In this guide, you deploy and serve LLMs using single-host TPU nodes on GKE with the vLLM serving framework. This guide provides instructions and configurations for deploying the following open models:

This guide is intended for Machine learning (ML) engineers and Data and AI specialists who are interested in exploring Kubernetes container orchestration capabilities for serving open models for inference. To learn more about common roles and example tasks referenced in Google Cloud content, see Common GKE user roles and tasks.

Before you begin

  • Sign in to your Google Cloud account. If you're new to Google Cloud, create an account to evaluate how our products perform in real-world scenarios. New customers also get $300 in free credits to run, test, and deploy workloads.
  • In the Google Cloud console, on the project selector page, select or create a Google Cloud project.

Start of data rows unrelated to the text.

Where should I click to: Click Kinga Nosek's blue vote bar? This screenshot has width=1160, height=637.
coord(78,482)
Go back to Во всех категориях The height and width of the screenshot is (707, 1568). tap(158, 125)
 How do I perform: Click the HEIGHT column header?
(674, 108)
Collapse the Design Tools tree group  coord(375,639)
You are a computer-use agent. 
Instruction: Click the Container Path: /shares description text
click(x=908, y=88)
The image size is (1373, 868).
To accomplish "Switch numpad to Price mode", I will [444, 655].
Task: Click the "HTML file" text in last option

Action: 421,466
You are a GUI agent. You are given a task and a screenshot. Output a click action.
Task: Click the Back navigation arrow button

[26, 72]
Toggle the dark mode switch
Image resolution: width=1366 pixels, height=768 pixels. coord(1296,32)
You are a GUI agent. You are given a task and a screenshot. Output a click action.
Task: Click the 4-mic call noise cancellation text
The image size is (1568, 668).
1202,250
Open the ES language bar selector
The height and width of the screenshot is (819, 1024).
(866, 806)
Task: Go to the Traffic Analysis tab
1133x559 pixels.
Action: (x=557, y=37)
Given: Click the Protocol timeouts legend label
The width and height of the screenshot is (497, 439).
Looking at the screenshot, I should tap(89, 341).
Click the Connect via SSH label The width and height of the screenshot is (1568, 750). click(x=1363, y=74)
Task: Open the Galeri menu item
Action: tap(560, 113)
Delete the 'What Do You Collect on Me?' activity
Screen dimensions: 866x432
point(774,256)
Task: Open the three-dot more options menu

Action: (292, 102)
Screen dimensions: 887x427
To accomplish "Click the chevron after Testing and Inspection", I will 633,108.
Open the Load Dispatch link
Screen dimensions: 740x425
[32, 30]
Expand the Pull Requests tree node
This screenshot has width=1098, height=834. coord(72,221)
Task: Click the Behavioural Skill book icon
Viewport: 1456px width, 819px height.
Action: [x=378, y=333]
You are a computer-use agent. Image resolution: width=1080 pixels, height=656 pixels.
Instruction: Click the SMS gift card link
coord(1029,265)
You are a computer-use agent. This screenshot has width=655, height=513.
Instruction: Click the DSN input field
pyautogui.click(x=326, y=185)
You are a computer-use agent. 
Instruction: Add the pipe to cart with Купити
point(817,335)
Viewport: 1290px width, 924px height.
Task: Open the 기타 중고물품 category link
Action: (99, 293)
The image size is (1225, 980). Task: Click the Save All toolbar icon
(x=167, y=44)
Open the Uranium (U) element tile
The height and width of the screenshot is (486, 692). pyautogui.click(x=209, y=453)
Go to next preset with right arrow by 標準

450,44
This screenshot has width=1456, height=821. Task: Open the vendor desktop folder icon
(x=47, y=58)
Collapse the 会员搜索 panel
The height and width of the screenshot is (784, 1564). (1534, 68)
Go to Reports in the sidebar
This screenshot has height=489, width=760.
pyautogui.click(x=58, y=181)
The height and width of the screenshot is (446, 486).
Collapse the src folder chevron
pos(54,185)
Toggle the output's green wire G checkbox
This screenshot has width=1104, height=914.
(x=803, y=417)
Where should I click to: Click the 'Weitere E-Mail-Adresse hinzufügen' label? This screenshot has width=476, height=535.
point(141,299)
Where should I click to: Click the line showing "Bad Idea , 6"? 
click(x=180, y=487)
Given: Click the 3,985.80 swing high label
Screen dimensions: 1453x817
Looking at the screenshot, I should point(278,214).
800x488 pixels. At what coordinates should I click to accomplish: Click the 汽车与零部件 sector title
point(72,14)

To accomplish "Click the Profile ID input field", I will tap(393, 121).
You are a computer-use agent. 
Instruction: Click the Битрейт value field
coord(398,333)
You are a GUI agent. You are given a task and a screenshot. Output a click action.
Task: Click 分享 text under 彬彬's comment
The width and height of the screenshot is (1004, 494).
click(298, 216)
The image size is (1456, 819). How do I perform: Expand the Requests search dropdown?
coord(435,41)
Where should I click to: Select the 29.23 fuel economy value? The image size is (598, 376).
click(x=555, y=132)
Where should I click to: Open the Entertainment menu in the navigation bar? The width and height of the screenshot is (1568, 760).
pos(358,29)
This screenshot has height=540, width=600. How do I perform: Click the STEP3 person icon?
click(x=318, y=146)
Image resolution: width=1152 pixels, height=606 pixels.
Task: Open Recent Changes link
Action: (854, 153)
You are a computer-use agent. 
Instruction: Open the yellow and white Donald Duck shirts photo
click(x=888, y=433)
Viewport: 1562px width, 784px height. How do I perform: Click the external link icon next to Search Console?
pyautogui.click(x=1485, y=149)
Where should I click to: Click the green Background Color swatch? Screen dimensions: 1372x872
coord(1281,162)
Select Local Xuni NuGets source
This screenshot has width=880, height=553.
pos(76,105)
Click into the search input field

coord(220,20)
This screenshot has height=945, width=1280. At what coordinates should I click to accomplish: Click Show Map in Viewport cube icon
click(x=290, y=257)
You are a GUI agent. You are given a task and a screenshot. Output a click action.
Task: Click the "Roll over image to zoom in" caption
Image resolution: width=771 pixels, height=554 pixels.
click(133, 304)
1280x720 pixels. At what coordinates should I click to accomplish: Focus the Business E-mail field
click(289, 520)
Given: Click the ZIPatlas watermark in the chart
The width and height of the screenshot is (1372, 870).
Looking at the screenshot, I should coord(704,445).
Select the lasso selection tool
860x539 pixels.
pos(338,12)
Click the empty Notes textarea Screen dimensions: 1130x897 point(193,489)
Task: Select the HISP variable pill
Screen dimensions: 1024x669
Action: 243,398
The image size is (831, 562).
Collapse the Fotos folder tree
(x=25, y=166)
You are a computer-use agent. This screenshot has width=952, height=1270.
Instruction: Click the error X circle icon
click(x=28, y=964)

    Roles required to select or create a project

    • Select a project: Selecting a project doesn't require a specific IAM role—you can select any project that you've been granted a role on.
    • Create a project: To create a project, you need the Project Creator role (roles/resourcemanager.projectCreator), which contains the resourcemanager.projects.create permission. Learn how to grant roles.

    Go to project selector

  • Verify that billing is enabled for your Google Cloud project.

  • Enable the required APIs.

    Roles required to enable APIs

    To enable APIs, you need the Service Usage Admin IAM role (roles/serviceusage.serviceUsageAdmin), which contains the serviceusage.services.enable permission. Learn how to grant roles.

    Enable the APIs

  • In the Google Cloud console, on the project selector page, select or create a Google Cloud project.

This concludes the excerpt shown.